Regarding the yield, some dragon fruit varieties give you 2-4 pushes a year. If you live someplace where it's warmer & humid year-round like Florida, you may get 4 harvests a year. In Southern California where it's more temperate, you may get two a year. The Asunta red-flowered variety currently gives only 1 push a year.
See some harvesting time frames in US vs Australia here:
- Dragon fruit blooming & fruiting in the US (around October).
- Harvesting dragon fruits in Australia (around March):
Picking yellow dragon fruits
If you're picking yellow dragon fruits, it's quite a different story than the other varieties. Because of those thorns! These fruits are really spiky. There's about 12 spikes per petal. So you might need some clippers, gloves & a brush. Even though a bit more time-consuming to harvest, it's really easy. Put your gloves on, brush off the thorns, then clip off the fruits. See the harvesting in action here.

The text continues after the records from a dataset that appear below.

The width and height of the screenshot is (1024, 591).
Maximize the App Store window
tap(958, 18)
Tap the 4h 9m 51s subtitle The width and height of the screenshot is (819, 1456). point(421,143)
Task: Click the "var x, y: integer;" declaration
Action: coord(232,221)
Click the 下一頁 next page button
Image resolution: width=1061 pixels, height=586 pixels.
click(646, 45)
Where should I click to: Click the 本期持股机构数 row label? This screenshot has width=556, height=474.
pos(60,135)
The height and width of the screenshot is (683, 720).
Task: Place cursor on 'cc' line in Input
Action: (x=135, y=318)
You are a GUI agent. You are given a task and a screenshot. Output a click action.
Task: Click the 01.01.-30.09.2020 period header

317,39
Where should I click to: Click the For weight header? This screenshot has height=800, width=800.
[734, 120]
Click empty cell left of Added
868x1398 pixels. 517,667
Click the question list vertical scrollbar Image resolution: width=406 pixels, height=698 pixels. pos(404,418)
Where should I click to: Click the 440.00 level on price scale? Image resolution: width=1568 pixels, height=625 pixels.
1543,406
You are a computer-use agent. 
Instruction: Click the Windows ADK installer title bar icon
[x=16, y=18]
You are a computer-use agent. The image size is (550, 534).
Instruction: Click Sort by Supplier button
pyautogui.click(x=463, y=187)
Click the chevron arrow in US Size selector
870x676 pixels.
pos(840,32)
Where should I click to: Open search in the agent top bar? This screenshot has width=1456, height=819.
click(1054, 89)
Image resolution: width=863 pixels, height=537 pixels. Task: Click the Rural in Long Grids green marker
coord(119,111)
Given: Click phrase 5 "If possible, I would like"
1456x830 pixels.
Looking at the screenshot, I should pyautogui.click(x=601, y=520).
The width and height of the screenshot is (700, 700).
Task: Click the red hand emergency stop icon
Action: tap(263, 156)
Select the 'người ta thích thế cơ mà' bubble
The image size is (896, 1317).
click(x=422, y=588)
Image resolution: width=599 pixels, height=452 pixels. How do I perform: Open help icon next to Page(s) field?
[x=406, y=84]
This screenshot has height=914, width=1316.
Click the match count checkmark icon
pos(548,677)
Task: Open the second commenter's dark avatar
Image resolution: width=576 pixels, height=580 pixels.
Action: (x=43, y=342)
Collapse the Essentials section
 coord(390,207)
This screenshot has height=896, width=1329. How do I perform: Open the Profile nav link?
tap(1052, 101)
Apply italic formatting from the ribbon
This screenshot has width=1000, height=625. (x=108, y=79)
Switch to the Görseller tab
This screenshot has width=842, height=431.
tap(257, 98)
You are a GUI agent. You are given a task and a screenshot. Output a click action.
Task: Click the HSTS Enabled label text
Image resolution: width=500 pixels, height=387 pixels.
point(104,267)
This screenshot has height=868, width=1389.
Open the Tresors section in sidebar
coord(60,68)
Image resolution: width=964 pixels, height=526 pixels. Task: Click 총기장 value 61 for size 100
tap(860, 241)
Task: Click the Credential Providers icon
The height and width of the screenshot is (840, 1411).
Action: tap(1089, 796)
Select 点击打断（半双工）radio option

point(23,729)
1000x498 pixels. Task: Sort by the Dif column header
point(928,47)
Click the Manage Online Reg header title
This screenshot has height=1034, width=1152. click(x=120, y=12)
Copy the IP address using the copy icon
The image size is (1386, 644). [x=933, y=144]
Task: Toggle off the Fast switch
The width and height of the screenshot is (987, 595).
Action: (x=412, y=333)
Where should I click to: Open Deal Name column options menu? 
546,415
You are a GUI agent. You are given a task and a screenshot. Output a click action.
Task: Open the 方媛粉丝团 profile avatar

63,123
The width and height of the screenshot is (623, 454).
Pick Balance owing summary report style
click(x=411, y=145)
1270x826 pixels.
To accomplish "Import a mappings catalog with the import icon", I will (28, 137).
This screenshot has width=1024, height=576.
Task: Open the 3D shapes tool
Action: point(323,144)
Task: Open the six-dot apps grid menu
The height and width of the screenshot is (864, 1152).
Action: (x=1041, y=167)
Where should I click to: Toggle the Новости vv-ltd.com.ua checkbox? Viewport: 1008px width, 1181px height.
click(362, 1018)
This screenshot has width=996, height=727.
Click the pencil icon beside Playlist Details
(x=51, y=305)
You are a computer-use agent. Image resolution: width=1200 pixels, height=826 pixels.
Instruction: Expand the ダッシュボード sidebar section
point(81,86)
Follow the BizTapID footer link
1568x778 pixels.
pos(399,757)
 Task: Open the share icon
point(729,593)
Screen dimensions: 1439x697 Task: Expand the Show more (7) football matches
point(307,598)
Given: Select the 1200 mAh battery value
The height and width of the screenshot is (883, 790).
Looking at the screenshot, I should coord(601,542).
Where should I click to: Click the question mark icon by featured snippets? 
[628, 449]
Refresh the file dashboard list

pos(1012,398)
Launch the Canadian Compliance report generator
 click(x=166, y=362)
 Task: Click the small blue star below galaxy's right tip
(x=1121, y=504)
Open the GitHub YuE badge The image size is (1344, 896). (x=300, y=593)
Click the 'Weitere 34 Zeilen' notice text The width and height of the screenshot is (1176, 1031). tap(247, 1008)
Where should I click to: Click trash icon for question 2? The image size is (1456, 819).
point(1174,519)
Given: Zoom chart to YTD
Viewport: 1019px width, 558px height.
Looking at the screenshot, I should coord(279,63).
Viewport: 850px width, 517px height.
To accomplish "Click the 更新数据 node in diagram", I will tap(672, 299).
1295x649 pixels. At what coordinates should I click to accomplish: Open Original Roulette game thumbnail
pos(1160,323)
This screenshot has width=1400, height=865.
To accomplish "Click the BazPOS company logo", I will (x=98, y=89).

In the picture below is a yellow variety. It's the Thai Yellow we believe. Unlike the spiky Palora, this one doesn't have thorns on the fruits as you can see. There's only scales on it like the red-skin one.
When they ripen, all of the scales will turn into a yellow color. The ripe fruits will also be a bit lighter than the greener ones because of the loss of moisture.
In the picture right below you, this ripe yellow one is about 1.5 lbs (688 grams). It's about 20 grams (0.7 oz) lighter than the green one we saw above. It's the same fruit. Only difference is the weight after ripening.
And that leads us to...
Heading to a bountiful harvest
Harvesting yellow dragon fruits is a really easy & rewarding process. Have a bountiful harvest & enjoy the fruits of your labor of love.